That’s hard to tell.  We’ve all been waiting . . . and waiting . .  . and waiting . . . for long-promised draft FDA guidance on regulating LDT’s, “laboratory developed tests.”  These include, but are not limited to, genetic tests and have been expected to include considerations of clinical validity. Rumor has it that the FDA thought they were done in mid-2012.  “After the election,” the word was.  Well, we all thought that meant the 2012 election, but that guidance is still stuck somewhere in the Administration.  FDA had promised a risk-based regulatory scheme, but we don’t know what it is.  We do know from its letter that it is worried that 23andMe’s tests have not been validated yet, neither analytically (do they accurately detect the single nucleotide polymorphisms (SNPs) they say they detect) nor  clinically (do those SNPs mean what 23andMe says they mean?  Presumably any long-term FDA strategy for dealing with LDTs, including LDT genetic tests will focus on analytical and clinical validation. (Hint – the clinical validation will generally be a lot tougher than the analytic validation. See the GAO report on terrible inconsistencies in clinical interpretation of the same SNPs by the DTC genomic testing industry, available for download here.) [Italicized portions of this paragraph revised.]

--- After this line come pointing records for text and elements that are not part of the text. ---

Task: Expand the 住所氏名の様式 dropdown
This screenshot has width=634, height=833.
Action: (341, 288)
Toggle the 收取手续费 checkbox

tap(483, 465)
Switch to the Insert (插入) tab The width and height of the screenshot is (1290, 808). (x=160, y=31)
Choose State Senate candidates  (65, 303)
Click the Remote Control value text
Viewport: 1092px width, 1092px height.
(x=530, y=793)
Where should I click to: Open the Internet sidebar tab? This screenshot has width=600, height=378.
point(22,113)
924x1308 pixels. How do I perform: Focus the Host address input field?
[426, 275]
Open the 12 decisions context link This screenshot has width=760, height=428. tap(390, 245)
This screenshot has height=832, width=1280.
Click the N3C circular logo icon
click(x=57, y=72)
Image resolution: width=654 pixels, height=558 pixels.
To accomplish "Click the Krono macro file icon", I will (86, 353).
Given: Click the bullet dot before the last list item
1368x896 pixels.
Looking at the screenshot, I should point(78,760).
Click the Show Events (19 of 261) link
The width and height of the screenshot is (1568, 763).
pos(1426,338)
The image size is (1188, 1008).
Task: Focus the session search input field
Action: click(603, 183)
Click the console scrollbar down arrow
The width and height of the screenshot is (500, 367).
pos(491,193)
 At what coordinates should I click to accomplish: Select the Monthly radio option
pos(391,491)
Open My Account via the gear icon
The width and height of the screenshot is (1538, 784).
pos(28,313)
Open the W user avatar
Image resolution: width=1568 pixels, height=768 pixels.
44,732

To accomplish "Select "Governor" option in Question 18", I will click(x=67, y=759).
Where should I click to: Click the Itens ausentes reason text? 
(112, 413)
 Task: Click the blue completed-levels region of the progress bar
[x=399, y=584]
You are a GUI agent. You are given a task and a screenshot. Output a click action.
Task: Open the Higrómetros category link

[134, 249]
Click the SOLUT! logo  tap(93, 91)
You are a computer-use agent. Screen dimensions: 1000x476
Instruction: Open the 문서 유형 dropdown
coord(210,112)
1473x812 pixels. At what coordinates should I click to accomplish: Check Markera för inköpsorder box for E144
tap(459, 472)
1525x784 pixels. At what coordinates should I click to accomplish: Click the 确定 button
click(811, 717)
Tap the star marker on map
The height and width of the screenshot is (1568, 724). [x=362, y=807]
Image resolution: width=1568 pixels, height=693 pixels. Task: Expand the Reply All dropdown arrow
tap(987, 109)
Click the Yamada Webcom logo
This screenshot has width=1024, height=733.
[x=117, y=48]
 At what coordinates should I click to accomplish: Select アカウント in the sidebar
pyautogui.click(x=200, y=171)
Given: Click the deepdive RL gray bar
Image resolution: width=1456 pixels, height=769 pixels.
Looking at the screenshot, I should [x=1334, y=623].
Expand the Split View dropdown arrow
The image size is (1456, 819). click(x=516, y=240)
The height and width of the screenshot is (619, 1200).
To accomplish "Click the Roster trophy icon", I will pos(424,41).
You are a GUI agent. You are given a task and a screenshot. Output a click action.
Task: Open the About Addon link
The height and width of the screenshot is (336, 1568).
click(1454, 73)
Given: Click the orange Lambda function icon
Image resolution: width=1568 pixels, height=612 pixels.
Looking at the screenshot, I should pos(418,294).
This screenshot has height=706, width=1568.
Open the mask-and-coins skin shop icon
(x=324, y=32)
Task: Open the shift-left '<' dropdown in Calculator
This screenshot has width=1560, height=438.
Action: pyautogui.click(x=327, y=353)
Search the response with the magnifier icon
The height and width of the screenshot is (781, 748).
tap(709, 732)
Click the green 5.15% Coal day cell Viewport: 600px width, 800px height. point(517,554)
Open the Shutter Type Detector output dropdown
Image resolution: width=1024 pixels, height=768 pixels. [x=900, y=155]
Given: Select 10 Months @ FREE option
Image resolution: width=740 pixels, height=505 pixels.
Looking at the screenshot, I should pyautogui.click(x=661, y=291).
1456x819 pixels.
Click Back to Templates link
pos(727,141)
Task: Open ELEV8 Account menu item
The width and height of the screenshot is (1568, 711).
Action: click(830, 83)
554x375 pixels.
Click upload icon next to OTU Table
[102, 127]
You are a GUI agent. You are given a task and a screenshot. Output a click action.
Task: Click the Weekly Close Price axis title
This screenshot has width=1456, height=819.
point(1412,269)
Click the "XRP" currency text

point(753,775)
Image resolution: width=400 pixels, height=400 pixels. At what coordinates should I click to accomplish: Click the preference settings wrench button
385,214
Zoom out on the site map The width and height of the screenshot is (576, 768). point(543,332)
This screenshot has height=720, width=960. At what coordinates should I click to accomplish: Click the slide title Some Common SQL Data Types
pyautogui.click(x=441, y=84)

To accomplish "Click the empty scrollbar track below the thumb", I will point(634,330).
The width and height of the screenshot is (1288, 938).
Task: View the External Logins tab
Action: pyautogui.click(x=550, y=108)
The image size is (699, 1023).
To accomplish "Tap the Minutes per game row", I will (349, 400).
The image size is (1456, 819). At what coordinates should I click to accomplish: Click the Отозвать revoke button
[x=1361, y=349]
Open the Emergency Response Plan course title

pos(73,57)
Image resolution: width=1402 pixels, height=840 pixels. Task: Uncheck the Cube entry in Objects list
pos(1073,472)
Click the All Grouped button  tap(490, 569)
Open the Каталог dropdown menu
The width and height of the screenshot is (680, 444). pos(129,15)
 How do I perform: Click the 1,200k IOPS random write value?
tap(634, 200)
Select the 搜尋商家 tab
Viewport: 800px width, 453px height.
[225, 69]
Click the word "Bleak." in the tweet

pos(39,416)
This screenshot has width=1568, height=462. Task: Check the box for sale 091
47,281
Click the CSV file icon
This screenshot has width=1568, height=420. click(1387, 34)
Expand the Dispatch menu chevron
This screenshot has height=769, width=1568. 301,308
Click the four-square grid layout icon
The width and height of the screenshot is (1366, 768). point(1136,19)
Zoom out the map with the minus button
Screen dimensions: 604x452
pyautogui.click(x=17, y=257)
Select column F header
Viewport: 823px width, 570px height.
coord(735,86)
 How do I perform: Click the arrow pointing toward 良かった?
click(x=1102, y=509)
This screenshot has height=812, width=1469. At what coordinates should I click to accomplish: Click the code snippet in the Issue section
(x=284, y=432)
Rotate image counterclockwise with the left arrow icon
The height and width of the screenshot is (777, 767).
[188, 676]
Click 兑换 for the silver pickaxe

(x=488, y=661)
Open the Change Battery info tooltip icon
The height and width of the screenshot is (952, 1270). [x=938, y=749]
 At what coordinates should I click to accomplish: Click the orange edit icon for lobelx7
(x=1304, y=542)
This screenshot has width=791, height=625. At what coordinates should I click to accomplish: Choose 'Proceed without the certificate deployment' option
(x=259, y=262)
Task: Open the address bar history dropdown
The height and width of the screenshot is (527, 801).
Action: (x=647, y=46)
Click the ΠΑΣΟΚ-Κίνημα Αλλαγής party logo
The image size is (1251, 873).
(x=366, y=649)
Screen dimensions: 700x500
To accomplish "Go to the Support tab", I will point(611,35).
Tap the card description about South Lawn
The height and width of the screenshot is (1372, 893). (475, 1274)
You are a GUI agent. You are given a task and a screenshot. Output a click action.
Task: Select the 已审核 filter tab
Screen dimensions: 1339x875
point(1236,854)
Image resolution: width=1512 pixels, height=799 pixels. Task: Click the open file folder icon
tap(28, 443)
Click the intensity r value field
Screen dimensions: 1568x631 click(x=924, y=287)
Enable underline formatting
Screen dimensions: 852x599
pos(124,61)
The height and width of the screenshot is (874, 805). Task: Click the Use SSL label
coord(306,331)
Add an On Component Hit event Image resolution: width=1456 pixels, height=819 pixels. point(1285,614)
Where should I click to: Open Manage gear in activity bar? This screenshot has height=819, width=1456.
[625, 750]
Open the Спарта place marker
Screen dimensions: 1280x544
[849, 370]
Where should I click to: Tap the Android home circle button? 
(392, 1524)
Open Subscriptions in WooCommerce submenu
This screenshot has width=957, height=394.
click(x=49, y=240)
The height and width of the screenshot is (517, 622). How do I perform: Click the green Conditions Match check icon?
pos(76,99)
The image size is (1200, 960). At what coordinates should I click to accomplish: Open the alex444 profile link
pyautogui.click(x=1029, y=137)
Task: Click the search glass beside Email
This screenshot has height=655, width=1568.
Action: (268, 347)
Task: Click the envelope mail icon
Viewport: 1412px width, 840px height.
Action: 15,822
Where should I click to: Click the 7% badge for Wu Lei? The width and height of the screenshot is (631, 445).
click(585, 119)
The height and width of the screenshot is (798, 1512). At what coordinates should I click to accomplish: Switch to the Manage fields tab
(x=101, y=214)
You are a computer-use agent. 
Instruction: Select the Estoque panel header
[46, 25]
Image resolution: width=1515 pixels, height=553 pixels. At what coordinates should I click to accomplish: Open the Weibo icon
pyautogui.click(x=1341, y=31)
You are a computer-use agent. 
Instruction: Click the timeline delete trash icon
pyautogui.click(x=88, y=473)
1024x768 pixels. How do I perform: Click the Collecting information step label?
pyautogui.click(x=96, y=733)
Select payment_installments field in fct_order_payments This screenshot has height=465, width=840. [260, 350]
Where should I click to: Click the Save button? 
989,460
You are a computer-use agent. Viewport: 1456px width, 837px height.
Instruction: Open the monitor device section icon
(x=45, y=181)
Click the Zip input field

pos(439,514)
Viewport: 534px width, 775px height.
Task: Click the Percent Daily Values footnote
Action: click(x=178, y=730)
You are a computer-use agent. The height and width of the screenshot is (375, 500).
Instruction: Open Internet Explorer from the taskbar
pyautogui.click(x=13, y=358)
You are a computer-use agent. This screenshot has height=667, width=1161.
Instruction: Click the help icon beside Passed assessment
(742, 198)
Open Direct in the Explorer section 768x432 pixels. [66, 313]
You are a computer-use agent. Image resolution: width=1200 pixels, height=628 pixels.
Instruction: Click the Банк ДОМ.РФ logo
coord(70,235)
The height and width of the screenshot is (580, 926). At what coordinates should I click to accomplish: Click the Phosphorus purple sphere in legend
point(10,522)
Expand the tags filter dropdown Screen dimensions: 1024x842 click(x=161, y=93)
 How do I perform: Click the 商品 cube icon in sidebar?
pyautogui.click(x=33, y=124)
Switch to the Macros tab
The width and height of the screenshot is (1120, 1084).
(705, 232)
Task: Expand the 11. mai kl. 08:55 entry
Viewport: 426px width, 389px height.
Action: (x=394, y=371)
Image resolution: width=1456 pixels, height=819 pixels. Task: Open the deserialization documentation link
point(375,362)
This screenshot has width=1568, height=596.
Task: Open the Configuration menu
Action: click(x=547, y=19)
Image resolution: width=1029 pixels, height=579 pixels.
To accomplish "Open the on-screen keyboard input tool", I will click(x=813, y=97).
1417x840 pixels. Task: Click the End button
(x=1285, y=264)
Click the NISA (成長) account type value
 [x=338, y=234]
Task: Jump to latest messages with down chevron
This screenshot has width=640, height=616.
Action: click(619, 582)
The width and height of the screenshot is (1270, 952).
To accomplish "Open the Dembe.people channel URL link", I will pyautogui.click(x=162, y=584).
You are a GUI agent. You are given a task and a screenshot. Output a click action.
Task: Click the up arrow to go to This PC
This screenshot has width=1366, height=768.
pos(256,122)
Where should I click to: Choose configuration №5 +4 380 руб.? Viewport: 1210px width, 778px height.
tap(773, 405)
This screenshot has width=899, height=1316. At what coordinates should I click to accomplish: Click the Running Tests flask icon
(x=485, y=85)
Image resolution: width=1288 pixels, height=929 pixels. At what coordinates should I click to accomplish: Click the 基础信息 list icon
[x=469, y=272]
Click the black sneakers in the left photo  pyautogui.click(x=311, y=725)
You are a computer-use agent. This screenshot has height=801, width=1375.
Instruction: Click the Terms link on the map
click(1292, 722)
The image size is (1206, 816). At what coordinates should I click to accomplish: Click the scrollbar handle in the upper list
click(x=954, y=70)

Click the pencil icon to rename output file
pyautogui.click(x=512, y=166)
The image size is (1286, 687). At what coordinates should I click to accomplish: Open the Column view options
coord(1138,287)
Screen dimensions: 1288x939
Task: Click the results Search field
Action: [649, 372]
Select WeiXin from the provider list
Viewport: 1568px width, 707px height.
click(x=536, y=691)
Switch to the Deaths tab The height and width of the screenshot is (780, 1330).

Does this letter tell us anything about the FDA’s position on the DTC part of testing? That’s not really clear. The letter mentions the fear that direct-to-consumer patients may self-manage in harmful ways, but it isn’t clear how much turns on that.  It is the case that, at least under current FDA practice, this would not be an issue if 23andMe were not a DTC company.  The FDA has not regulated so-called “laboratory developed tests” (LDTs), performed from (sort of) scratch by clinical laboratories.  23andMe has a clinical laboratory, but the saliva is not being collected by a doctor, with her own equipment, in her office, but by a tube 23andMe sends out – a “kit” in FDA parlance. FDA regulates diagnostic tests when sold as kits – to consumers, to doctors, or to clinical labs – but not when done directly by the labs based on samples collected by others and sent to them.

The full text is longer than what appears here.